Deification is common in India.[355] It exists to the present day and even defunct Europeans do not escape its operation. In modern times, when the idea of reincarnation had become familiar, eminent men like Caitanya or Vallabhâcârya were declared after their death to be embodiments of Krishna without more ado, but in earlier ages the process was probably double. First of all the departed hero became a powerful ghost or deity in his own right, and then this deity was identified with a Brahmanic god. Many examples prove that a remarkable man receives worship after death quite apart from any idea of incarnation.

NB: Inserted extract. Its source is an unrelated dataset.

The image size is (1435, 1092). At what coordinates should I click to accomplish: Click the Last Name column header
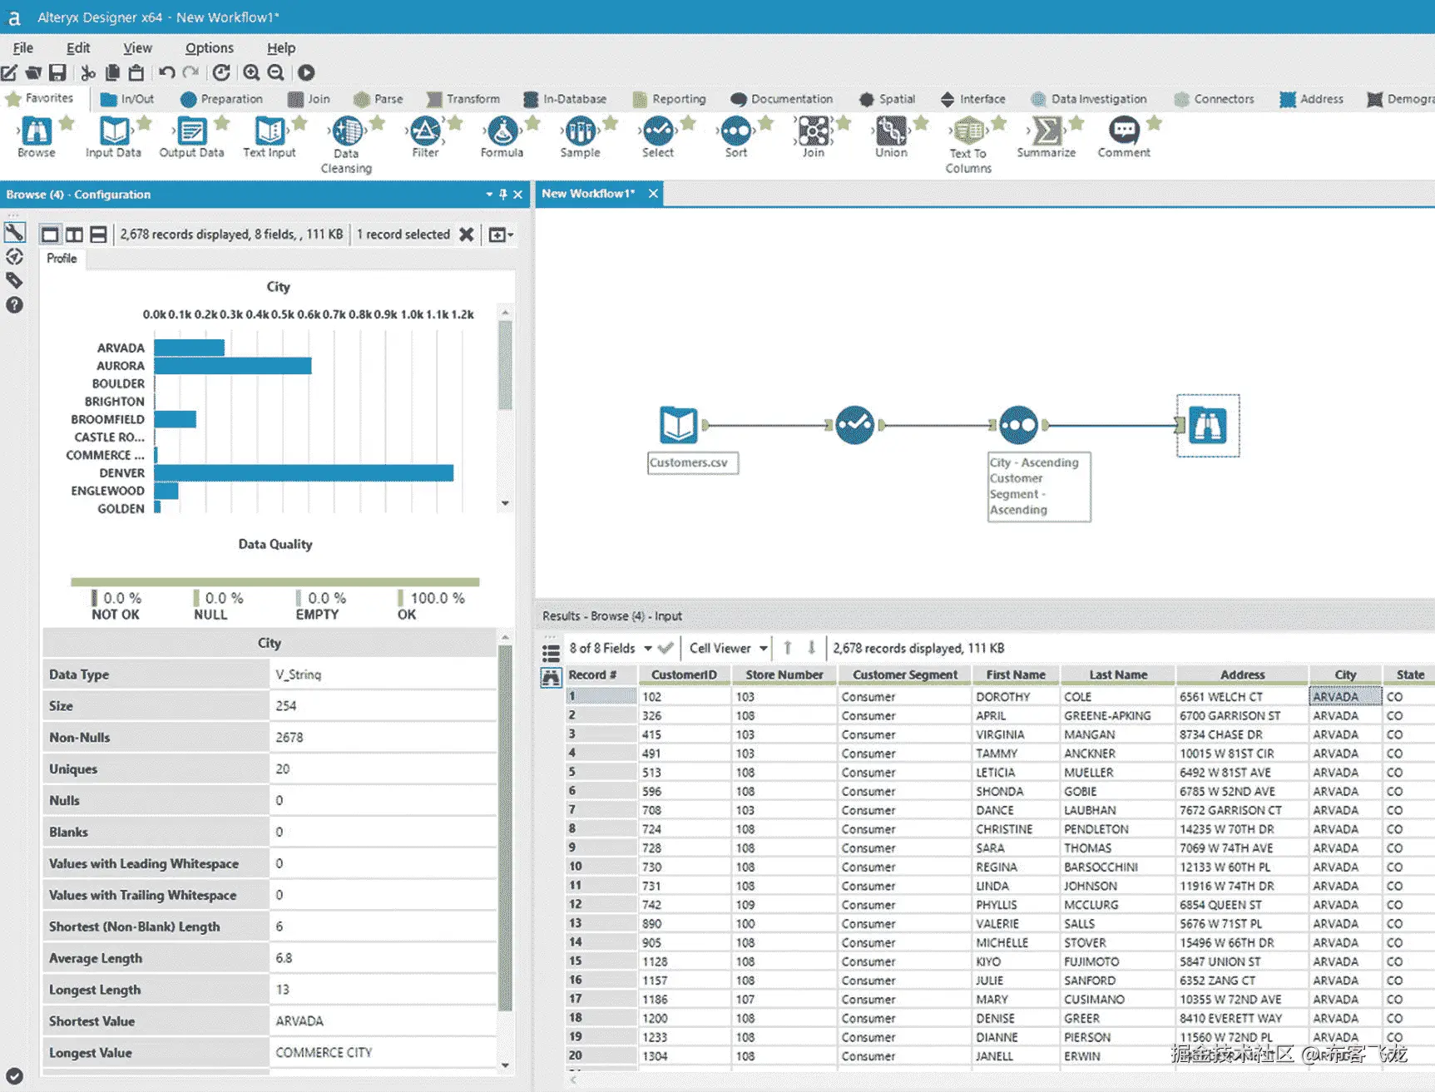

The incarnations of Vishnu are most commonly given as ten[356] but are not all of the same character. The first five, namely, the Fish, Tortoise, Boar, Man-Lion and Dwarf, are mythical, and due to his identification with supernatural creatures playing a benevolent role in legends with which he had originally no connection. The sixth, however, Parasu-râma or Râma with the axe, may contain historical elements. He is represented as a militant Brahman who in the second age of the world exterminated the Kshatriyas, and after reclaiming Malabar from the sea, settled it with Brahmans. This legend clearly refers to a struggle for supremacy between the two upper castes, though we may doubt if the triumphs attributed to the priestly champion have any foundation in fact. The Râmâyana[357] contains a singular account of a contest between this Râma and the greater hero of the same name in which Parasu-râma admits the other's superiority. That is to say an epic edited under priestly supervision relates how the hero-god of the warriors vanquishes the hero-god of the priests, and this hero-god of the warriors is then worshipped by common consent as the greater divinity, but under priestly patronage. The tenacity and vitality of the Brahmans enabled them ultimately to lead the conqueror captive, and Râmacandra became a champion of Brahmanism as much as Parasu-râma.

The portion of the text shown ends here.